#### Vos tâches
a) Combien de compagnons le site compte-t-il selon l'extrait sur le centre Emmaüs de Saint-Aunès ?
b) Résumez en deux phrases l'extrait sur le centre Emmaüs de Saint-Aunès, s'il vous plaît.
c) Prolongez l'extrait sur le centre Emmaüs de Saint-Aunès à partir de sa dernière phrase.

#### Extrait choisi
»»

À l’instar de Céline, Héraultaise de 32 ans, les nouvelles révélations sur les accusations d’agression sexuelles et de viols de l’abbé Pierre sidèrent et font s’entremêler des sentiments contradictoires.

La trentenaire, qui travaille dans l’immobilier social, "attend un bébé" et elle est venue au centre Emmaüs de Saint-Aunès (Hérault), l’un des plus gros de France, donner "des habits et de l’électroménager".

"Il faut le laisser reposer en paix"

Deux compagnons, sur les 110 que compte le site, viennent récupérer les sacs dans le coffre de sa voiture, ils seront revendus pour faire vivre la communauté de précaires sortis de la rue ou de l’errance liée à leur statut de réfugiés.

"Après tout ce qu’il a fait de bien, même s’il a fait quelque chose de mal, il faut le laisser reposer en paix !", grommelle un compagnon sans vouloir s’épancher plus. Un bénévole encadrant, lui, n’en revient pas. Sidéré et contrarié. Dans le déni. En fait, il ne veut pas y croire.

"Beaucoup de gens nous disent qu’ils pensent comme nous, que c’est un canular et chez nous, beaucoup sont dégoûtés mais la plupart n’y croient pas, c’est sorti là, d’un coup, on l’a pris dans la gueule", avance-t-il sous couvert d’anonymat.

««

#### Lignes de données

»»

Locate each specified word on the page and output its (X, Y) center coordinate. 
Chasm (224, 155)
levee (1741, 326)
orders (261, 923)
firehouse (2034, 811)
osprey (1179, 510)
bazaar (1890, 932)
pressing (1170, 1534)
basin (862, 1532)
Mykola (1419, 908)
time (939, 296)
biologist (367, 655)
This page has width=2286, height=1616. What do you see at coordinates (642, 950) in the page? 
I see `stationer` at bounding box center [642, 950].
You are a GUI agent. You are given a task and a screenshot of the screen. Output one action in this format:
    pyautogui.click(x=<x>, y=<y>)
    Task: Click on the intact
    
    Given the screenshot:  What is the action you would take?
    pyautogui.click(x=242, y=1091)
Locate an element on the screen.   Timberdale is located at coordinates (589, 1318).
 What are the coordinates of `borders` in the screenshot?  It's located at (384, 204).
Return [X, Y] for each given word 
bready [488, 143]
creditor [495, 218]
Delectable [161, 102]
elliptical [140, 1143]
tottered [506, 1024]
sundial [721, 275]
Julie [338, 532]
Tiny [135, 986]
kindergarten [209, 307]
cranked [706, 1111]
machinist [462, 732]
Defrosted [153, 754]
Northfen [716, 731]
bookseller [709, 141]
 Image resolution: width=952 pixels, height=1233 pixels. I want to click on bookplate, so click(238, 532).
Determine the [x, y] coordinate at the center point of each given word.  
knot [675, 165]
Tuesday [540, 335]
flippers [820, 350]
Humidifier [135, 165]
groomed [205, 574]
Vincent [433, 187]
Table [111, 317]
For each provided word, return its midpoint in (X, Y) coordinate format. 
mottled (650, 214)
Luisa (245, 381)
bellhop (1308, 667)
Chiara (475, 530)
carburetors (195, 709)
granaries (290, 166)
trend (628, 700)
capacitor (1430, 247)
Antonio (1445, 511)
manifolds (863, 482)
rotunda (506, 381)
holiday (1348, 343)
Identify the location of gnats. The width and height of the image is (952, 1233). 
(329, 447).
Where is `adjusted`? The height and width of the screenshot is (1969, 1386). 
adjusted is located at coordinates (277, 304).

««

#### Réponses rédigées
a) Le site compte 110 compagnons.

b) Céline, une Héraultaise de 32 ans venue donner des habits et de l'électroménager au centre Emmaüs de Saint-Aunès, est sidérée par les nouvelles révélations sur les accusations d'agressions sexuelles et de viols visant l'abbé Pierre. Sur place, un compagnon estime qu'il faut laisser l'abbé Pierre reposer en paix, tandis qu'un bénévole encadrant, qui refuse d'y croire, affirme que beaucoup sont dégoûtés mais que la plupart n'y croient pas.

c)
"Mais on va où là ?"

Les voitures des donneurs arrivent au compte-goutte et le bénévole laisse passer quelques secondes avant de reprendre. Oui, la figure tutélaire d’Emmaüs a peut-être "eu des pulsions sexuelles".

Mais de là à se lancer dans une campagne de ripolinage de tout ce qui renvoie à l’abbé Pierre, photo comme logo, il y a un cap que la communauté de Saint-Aunès, indépendante financièrement et juridiquement, comme les 122 antennes en France, n’est pas près de franchir. Comme le suggère pourtant Emmaüs France mais aussi international.

"Quoi, il faut décrocher les cadres, les statues, les peintures ? Mais on va où là ?", peste-t-il. "Tous ces gens ont vécu sur le dos de l’Abbé Pierre, toutes ces années et aujourd’hui, on le jette comme ça ? N’allez pas dire à un compagnon de chez nous qu’il faut décrocher le cadre de l’abbé… C’est grâce à lui qu’on est là et tous les gens qu’on a sortis de la merde depuis tant d’années."

"On tombe de haut"

À quelques mètres, à l’entrée, la tête géante du fondateur, aux couleurs bleu jaune, l’emblème de l’association, continue d’accueillir les donateurs. Comme Daniel, 71 ans, ancien routier, qui habite Mauguio, la commune voisine.

"On tombe de haut quand même, 17 nouvelles victimes de violences sexuelles… Quand on voit le film, c’est un saint, là… À qui se fier ?", soupire-t-il en sortant de son véhicule vêtements, pulls et chaussures dont il se débarrasse gracieusement. Le retraité prend bien volontiers la défense des compagnons : "Ici, ils n’y sont pour rien, je donnerai toujours pour que ça puisse les faire travailler et se loger", assure Daniel, favorable pourtant à enlever le logo et les références au prêtre.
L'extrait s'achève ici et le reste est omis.